Perhaps not gone altogether. Gone into other’s hands; sometimes for money, sometimes for love, sometimes just for more shelf space. I could probably be morose about this but the opposite is the case. I am delighted – it means I can go on to my next enthusiasm with a clear deck. What I have gotten from each of the divisions of model-making has been valuable knowledge and new skills – this builds on itself.

But this post is not about this progression – though the progressive improvement of mankind was one of the ideas of the enlightenment. It concerns Herder’s statement of the basic idea that we are only satisfyingly complete when conforming to the norms of our Volk. Don’t wince at that one – he wasn’t as bad as all that with his concept of it and when you consider he tied it in to a language and a common shared experience, it does serve to explain to me some of my own experience with modelling and re-enacting.

You see, I found that in the last 60 years there were wonderful models to be had and wondeerful activities to pursue but the barrier of language and experience served to bar me from true interest and success.
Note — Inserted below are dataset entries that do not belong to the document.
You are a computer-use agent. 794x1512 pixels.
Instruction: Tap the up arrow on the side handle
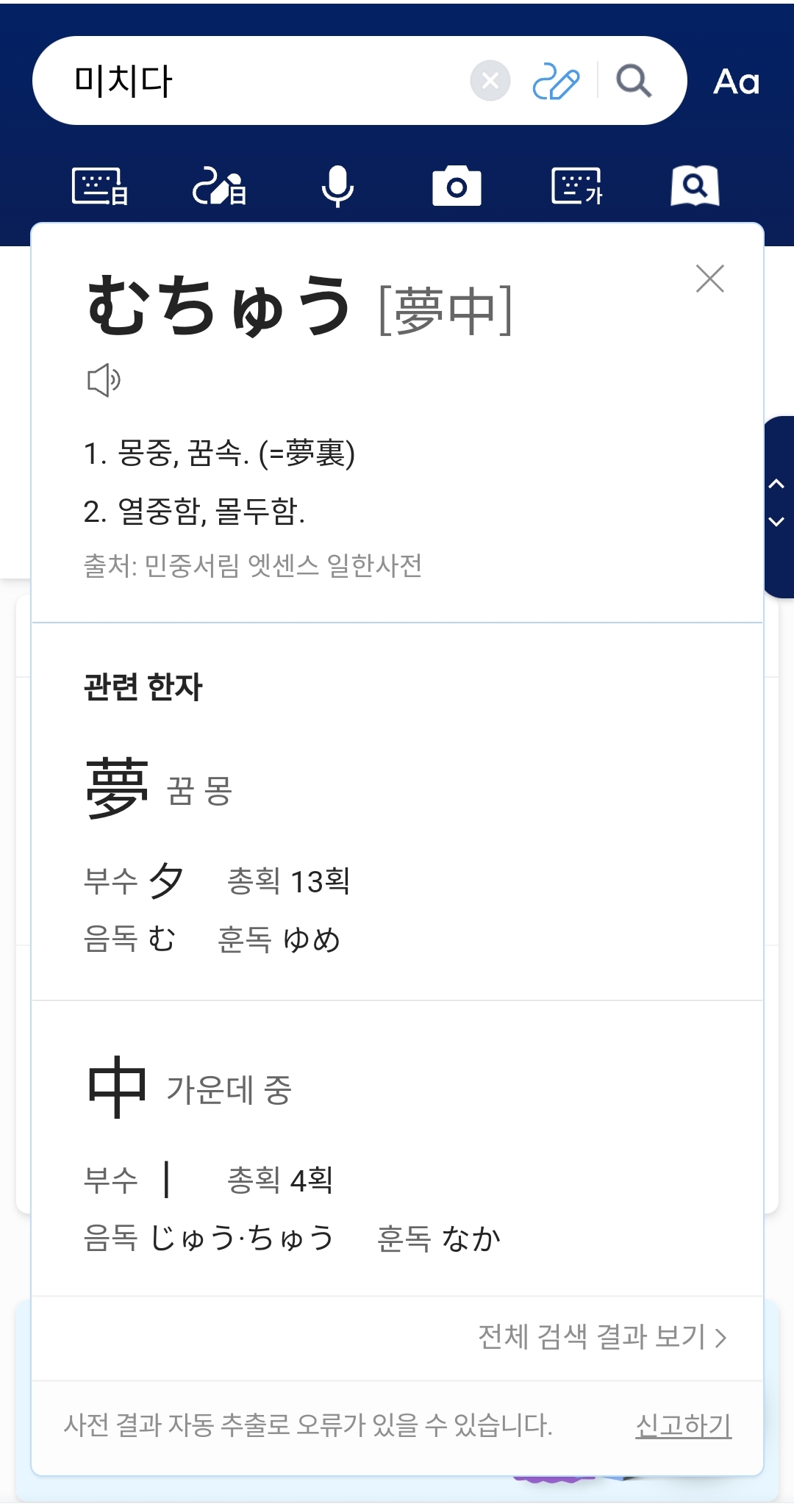coord(776,484)
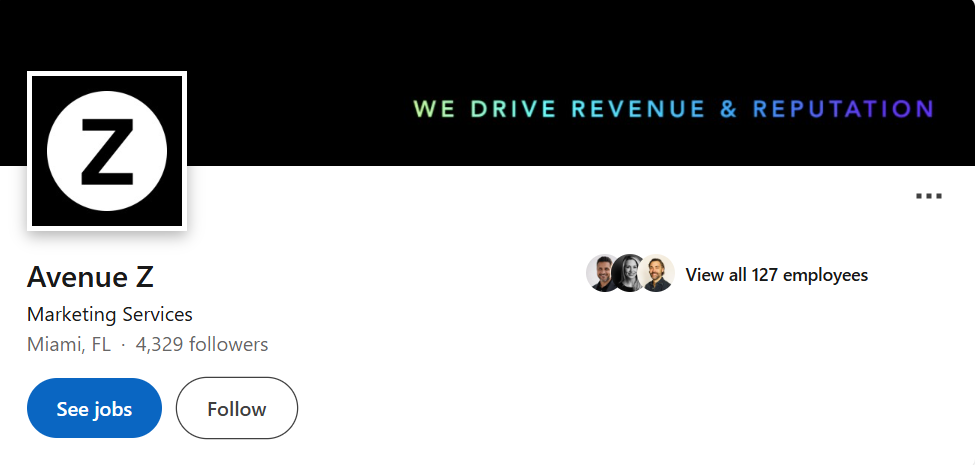Open the 4,329 followers count
Image resolution: width=975 pixels, height=465 pixels.
pos(201,344)
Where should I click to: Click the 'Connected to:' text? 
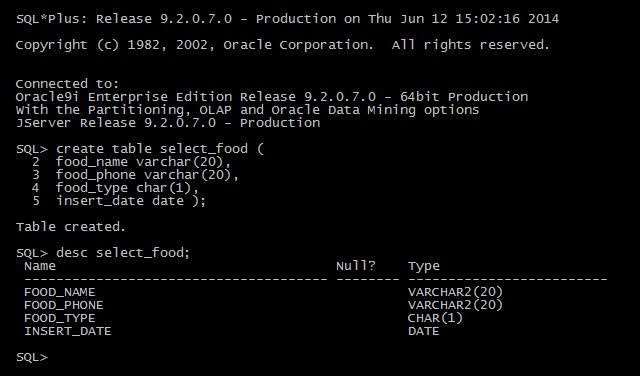(x=67, y=84)
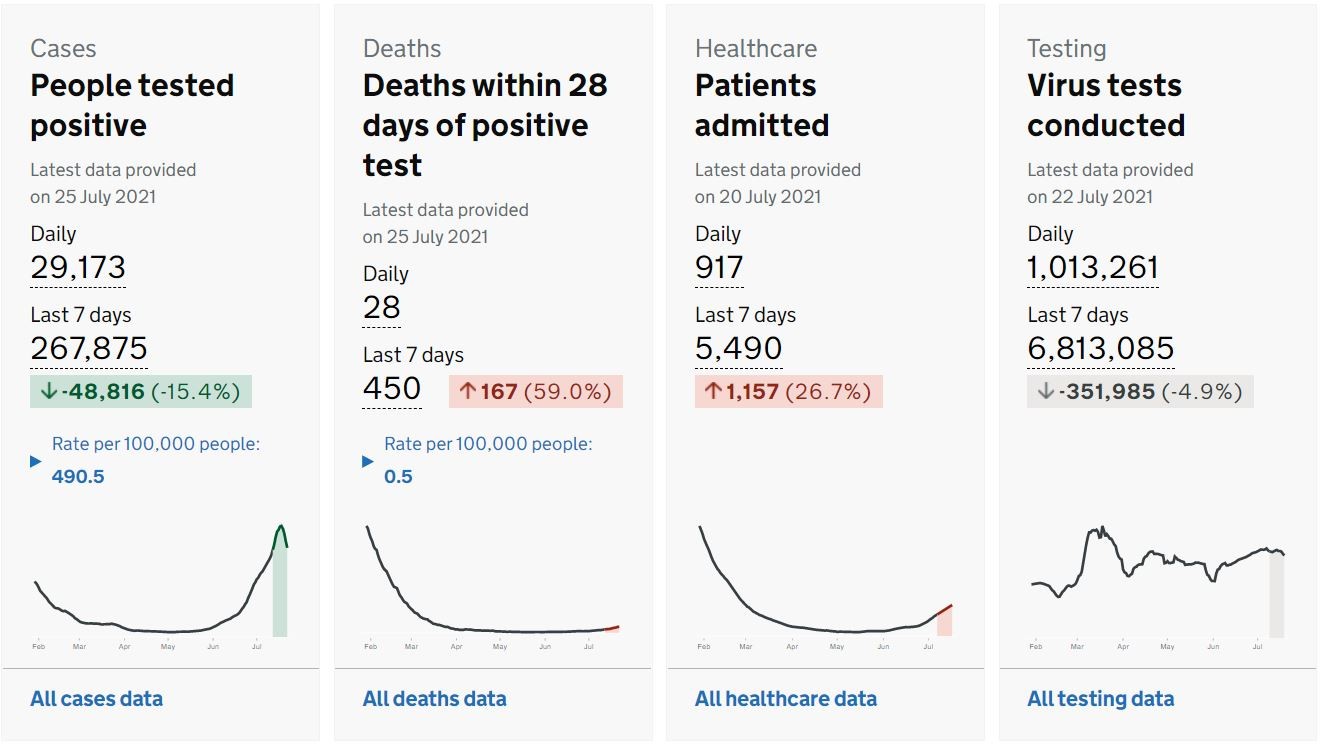Image resolution: width=1320 pixels, height=744 pixels.
Task: Click the daily patients admitted figure 917
Action: [719, 268]
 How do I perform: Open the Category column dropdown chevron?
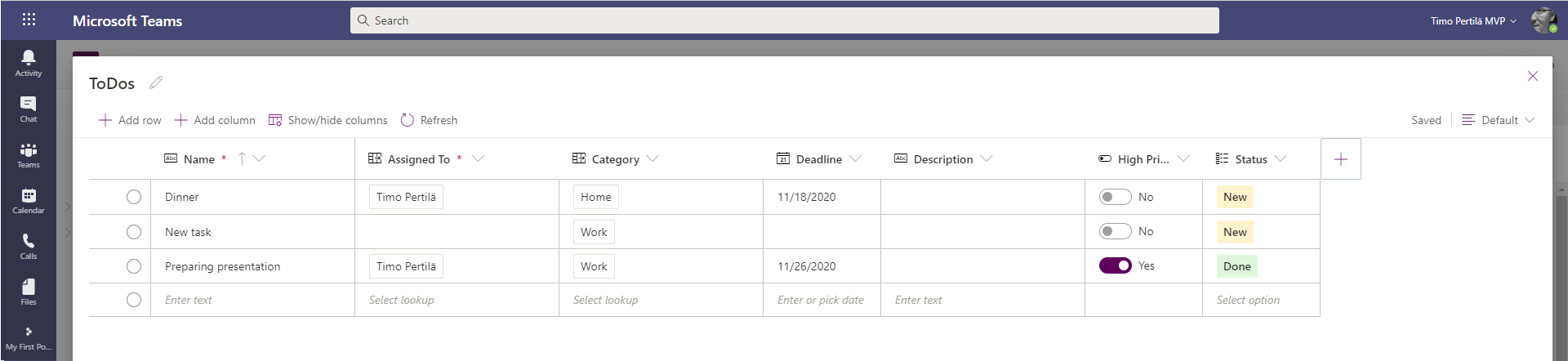click(653, 158)
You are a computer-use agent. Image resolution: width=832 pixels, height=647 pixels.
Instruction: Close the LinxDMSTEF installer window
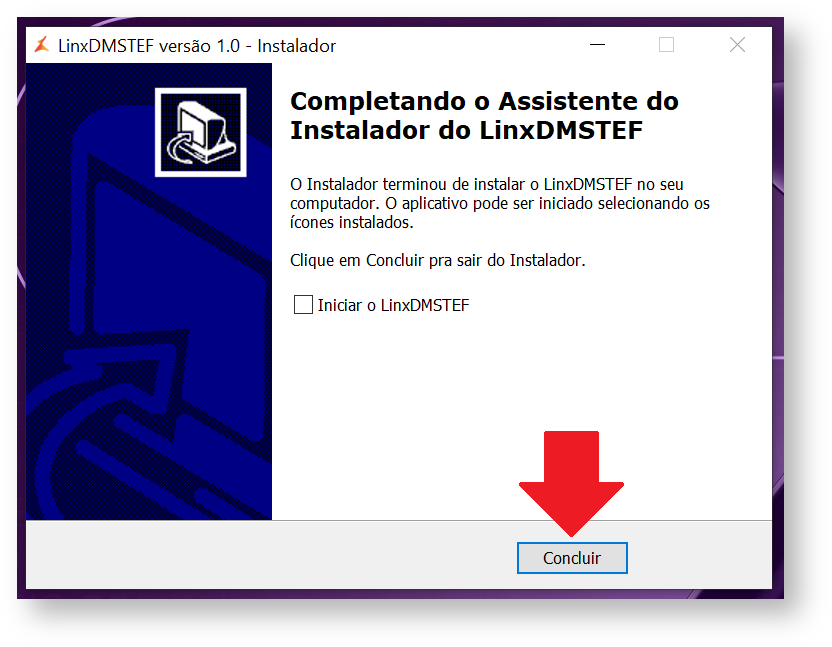[737, 45]
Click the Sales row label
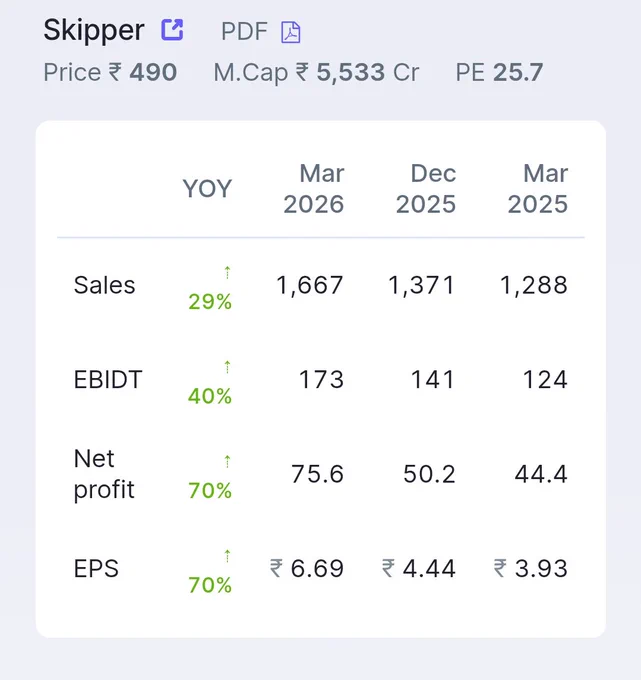 105,285
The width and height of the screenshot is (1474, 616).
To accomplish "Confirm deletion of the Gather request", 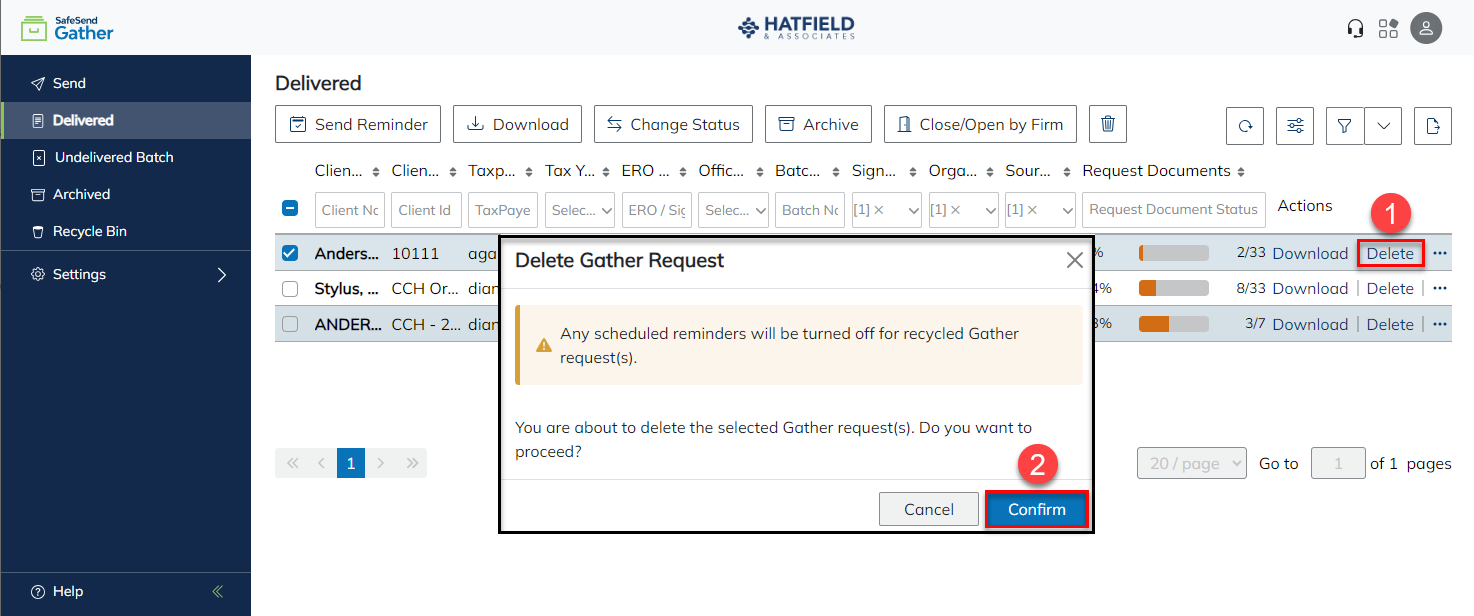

I could have built a OO British railway layout…but never having experience of Great Britain’s railways in any depth would have meant that it would just be a bookish copy of another’s life. Ditto German or French layouts. Victorian dollhouses? I would have been lost. American Civil War re-enacting? Pointless in Australia – I tagged along but found that I couldn’t even convince myself…Add the naval wargames, toy soldiers, and R/C tugboats and it all sounds very sad. Yet each of these hobbies gave me more than I put in it.

Now it is the turn of the die cast cars, trucks, and elephants and at last I have an oeuvre that I can understand – I can use my skills as a studio photographer to invent a small world for myself. Unlike battleships, I have experienced cars. Unlike aircraft, my models do not need public open space, council permission, or vast club structure. And they don’t get hauled home in a sack after one flight. I deliberately do not go outside an envelope of experience and have found that within it is a treasure trove of 60 years of observation.

One point – the minaturist’s interest in buildings and interiors is a wonderful thing for studio work – but I wish there were more makers of the little furniture and accessories who concentrated upon the decor of the 1950’s and 1960’s. It would make reconstruction my believable past much easier.